Task |
Please repeat the data exactly. Any picture in it stays out.

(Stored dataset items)
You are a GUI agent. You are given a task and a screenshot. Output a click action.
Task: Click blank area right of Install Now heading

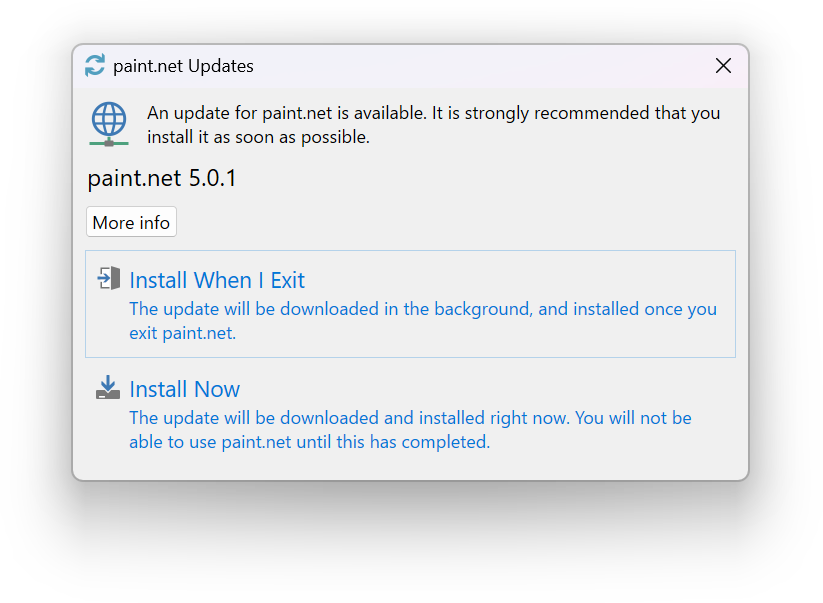click(480, 388)
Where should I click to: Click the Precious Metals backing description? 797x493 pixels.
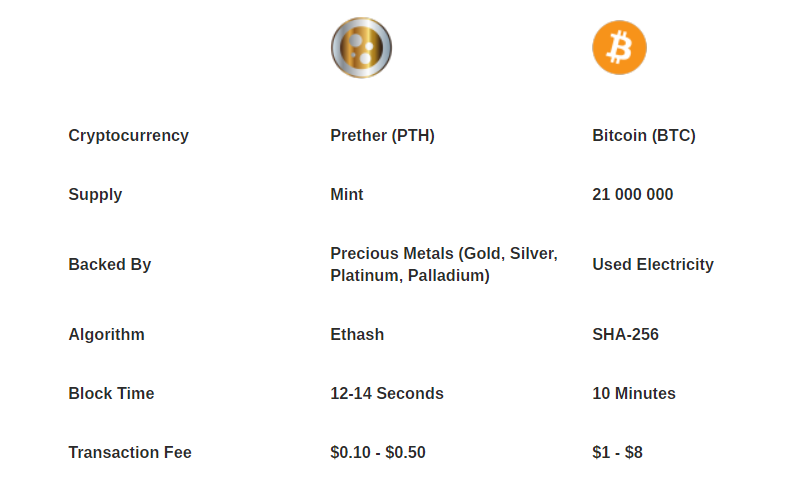click(x=444, y=264)
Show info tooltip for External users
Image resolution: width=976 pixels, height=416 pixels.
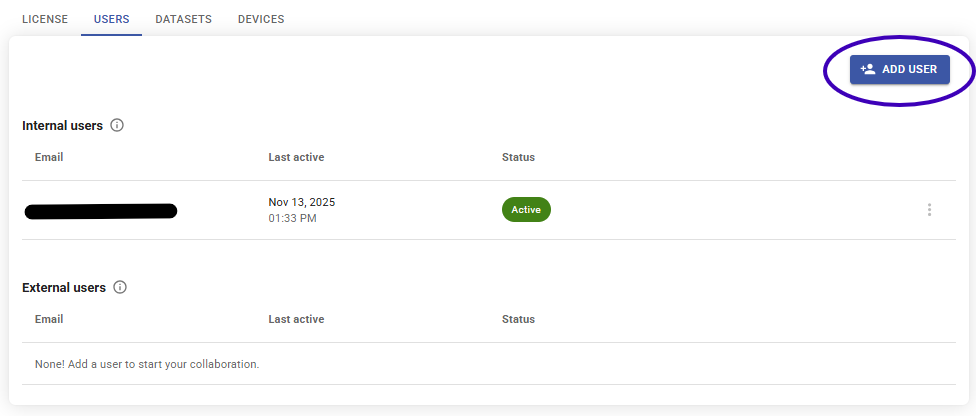coord(120,287)
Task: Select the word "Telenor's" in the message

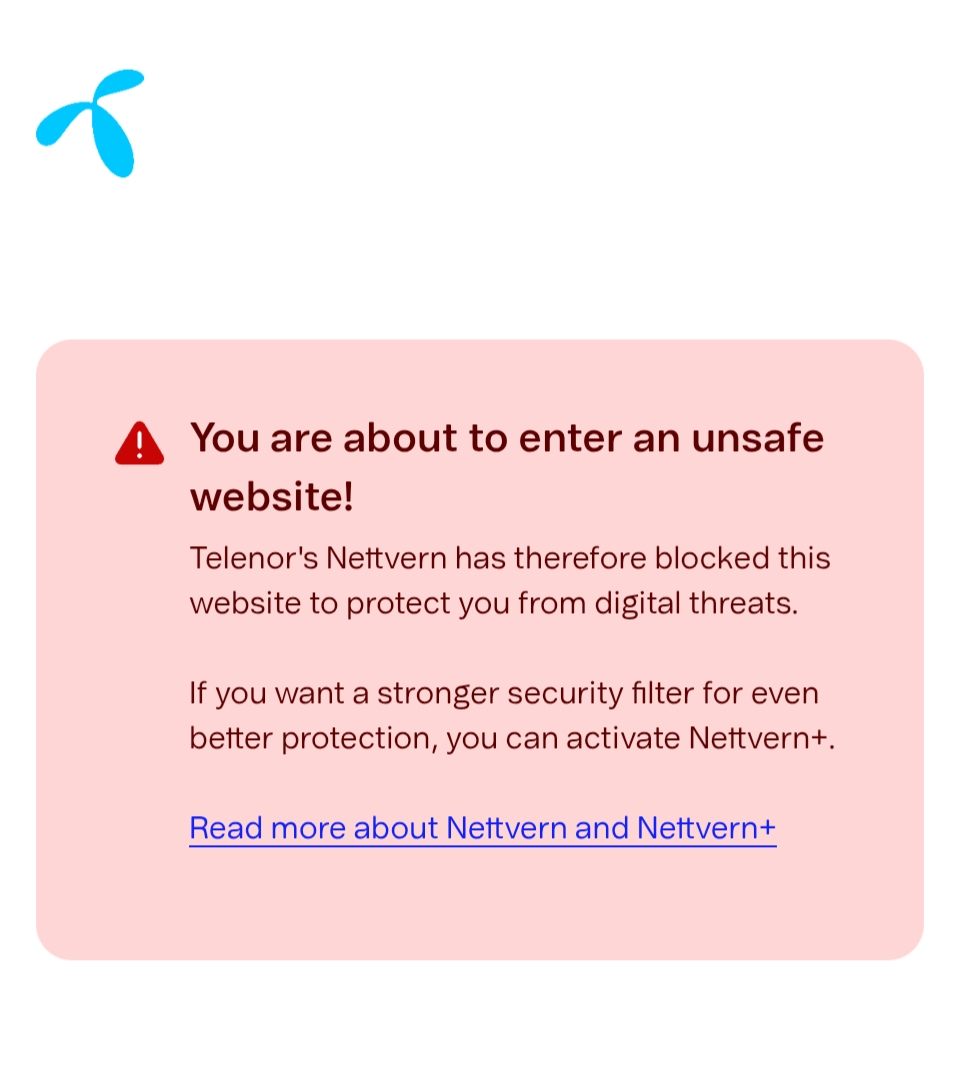Action: (254, 557)
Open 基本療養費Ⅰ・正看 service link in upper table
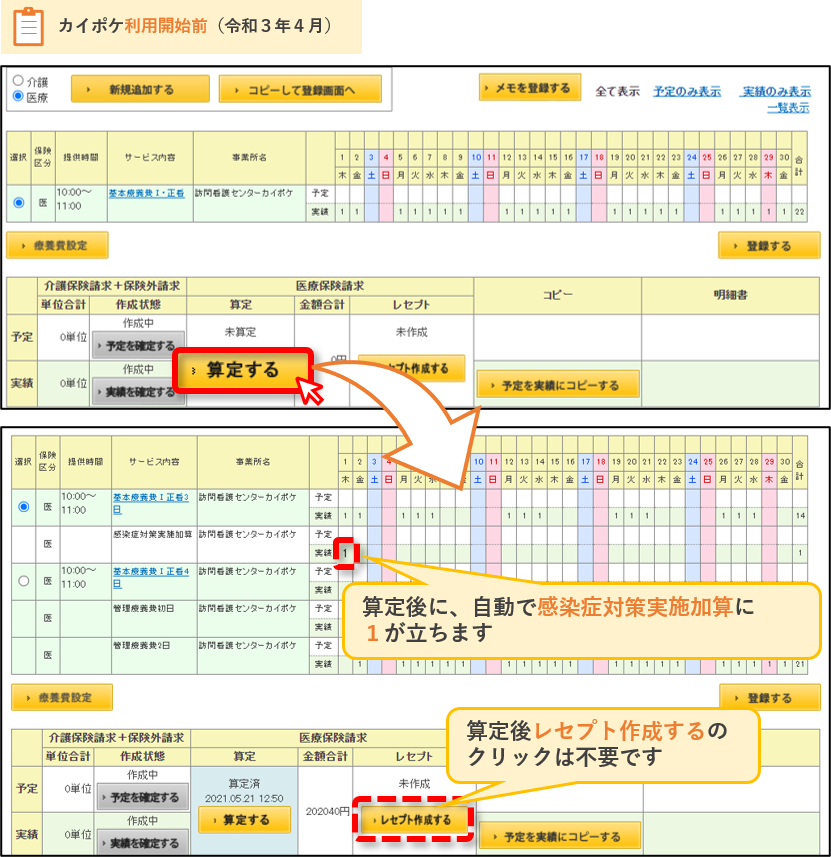This screenshot has height=857, width=831. coord(147,193)
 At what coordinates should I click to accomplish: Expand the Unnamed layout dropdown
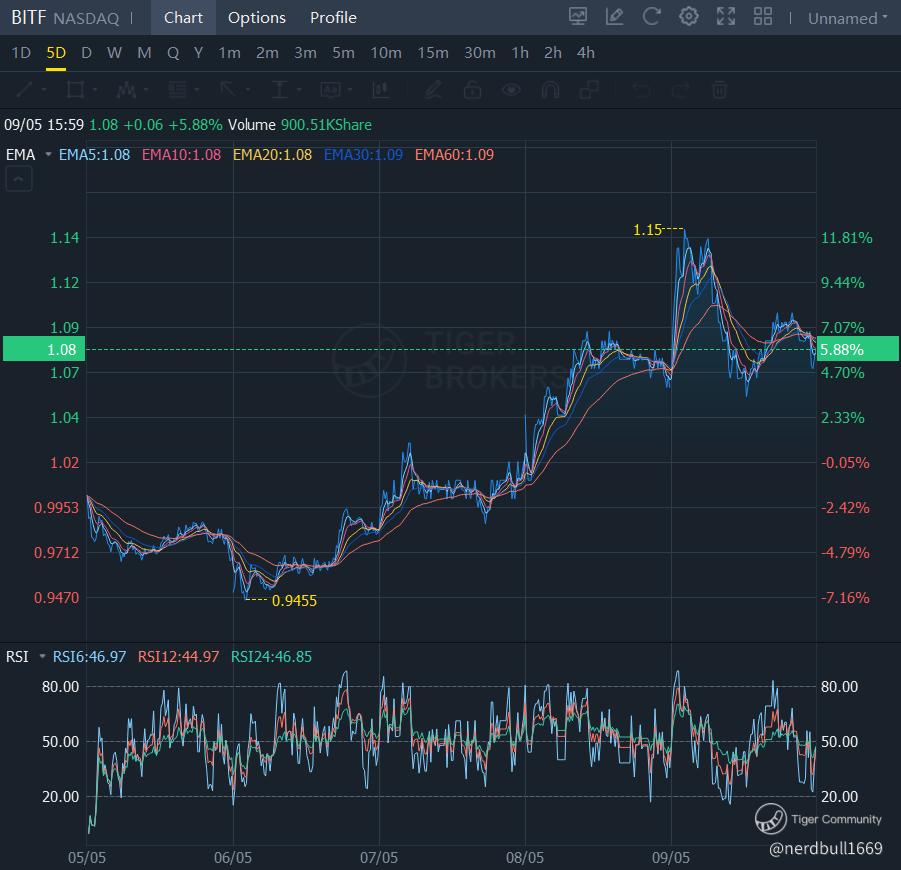[847, 18]
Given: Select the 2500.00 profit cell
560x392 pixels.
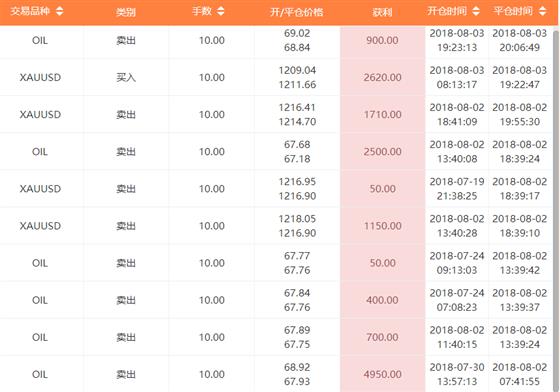Looking at the screenshot, I should click(382, 152).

Output for this task |
You are a GUI agent. You are given a task and a screenshot. Output a click action.
Task: Click blank area right of Install Now heading

click(480, 388)
Where should I click to: Click the Precious Metals backing description? 797x493 pixels.
click(x=444, y=264)
Show info tooltip for External users
Image resolution: width=976 pixels, height=416 pixels.
coord(120,287)
Task: Select the word "Telenor's" in the message

Action: (254, 557)
Open 基本療養費Ⅰ・正看 service link in upper table
This screenshot has height=857, width=831. coord(147,193)
 At what coordinates should I click to accomplish: Expand the Unnamed layout dropdown
[847, 18]
Given: Select the 2500.00 profit cell
560x392 pixels.
Looking at the screenshot, I should click(382, 152).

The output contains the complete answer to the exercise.